During pregnancy, careful monitoring of the microflora is necessary. This is due to the likelihood of infection spreading to the fetus and membranes, the threat of miscarriage and premature birth, miscarriage and pregnancy loss. The drugs are prescribed by the doctor individually depending on the test results and the timing of pregnancy.

How to treat vaginitis without potent drugs

Vaginitis caused by a bacterial infection cannot be cured without the use of antibiotics.

Is douching used for vaginitis?

Douching is not required to treat vaginitis.

How is a partner treated for vaginitis?

For specific vaginitis, the woman’s sexual partner is treated with antibacterial agents. For nonspecific vaginitis, the partner is not treated.

Traditional methods of treating vaginitis

The use of traditional medicine often not only does not lead to a cure, but also aggravates the situation.

Disease prevention

The main condition for successful prevention of vaginitis is sex using barrier contraceptives or with a regular, reliable partner.

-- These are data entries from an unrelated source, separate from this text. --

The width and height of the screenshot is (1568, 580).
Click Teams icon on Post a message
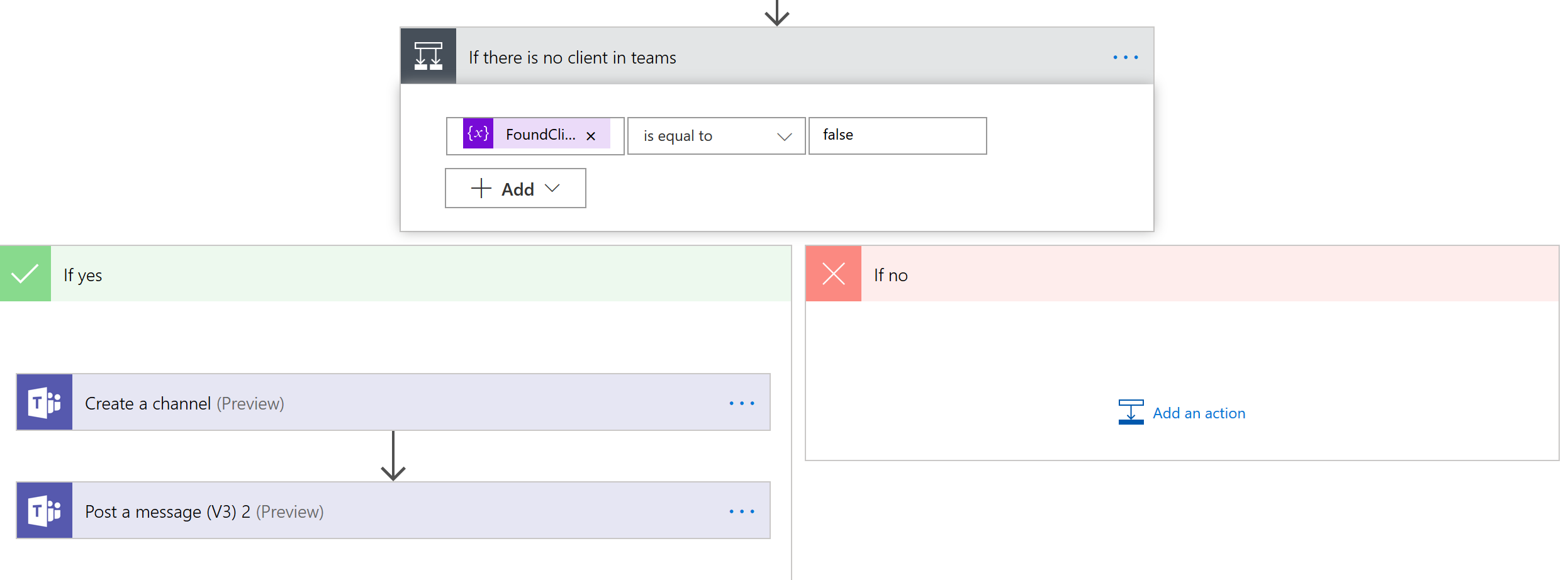pos(45,511)
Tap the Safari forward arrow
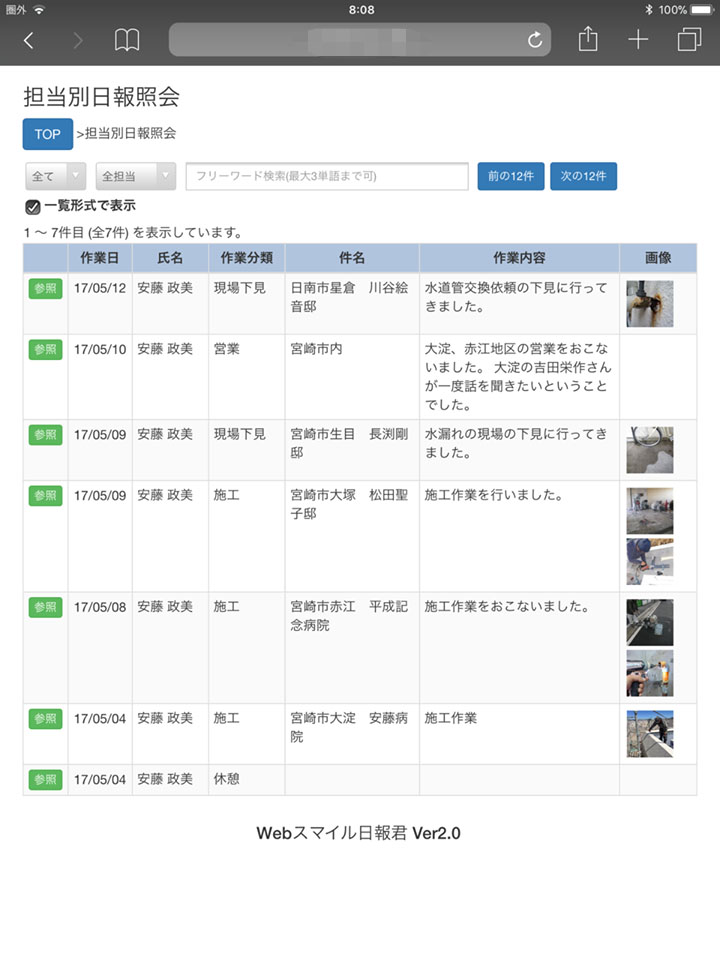720x960 pixels. click(78, 40)
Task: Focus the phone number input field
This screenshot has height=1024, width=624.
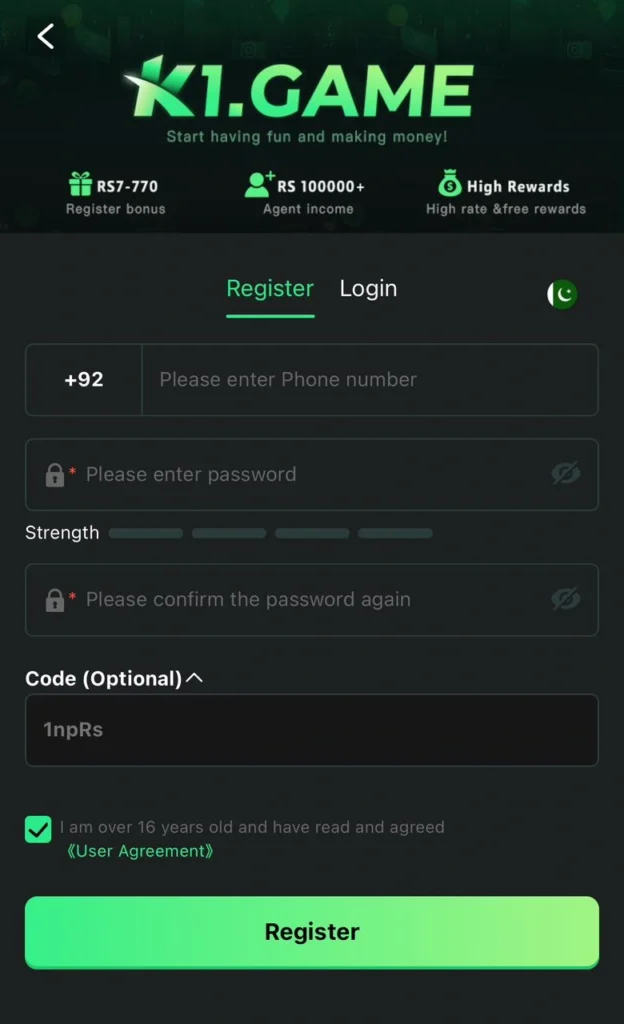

In addition, the following will help protect you from an unpleasant disease:

  • regular observation by a gynecologist and examination of smears for flora;
  • healthy eating;
  • giving up bad habits and physical activity;
  • regular intimate hygiene, especially during menstrual periods - but using special intimate hygiene products that have a suitable pH level;
  • habit of wearing underwear made from natural materials;
  • timely replacement of sanitary pads (including daily pads);
  • taking antibiotics only as prescribed by a doctor;
  • absence of aggressive sexual intercourse and alternation of anal and vaginal sex.

How to make a diagnosis

A gynecologist diagnoses the disease.

The examination will take place as follows:

  1. Collection of primary data. The doctor receives the necessary information during a conversation with the patient. You need to remember when and why the unpleasant sensations arose, and whether something similar happened before. It is important to be aware of any endocrine diseases you have, your general health, and any medications you were taking shortly before your symptoms began.
  2. Gynecological examination using special mirrors. This way he will reveal swelling, hyperemia (redness), and the condition of the vaginal walls.
  3. Taking a smear to determine the composition of the microflora. The sample is taken from the vagina, urethra and cervix. An antibiotic sensitivity test is also taken. To determine sexually transmitted infections, vaginal discharge is examined using the polymerase chain reaction method.

Before visiting a gynecologist, abstain from sex for a day. There is no need to use sanitary tampons or douche - this way you will preserve the composition of the microflora. Two days before the examination, stop using intimate lubricants, do not use vaginal suppositories, and do not take antibiotics - unless this contradicts your doctor's recommendations.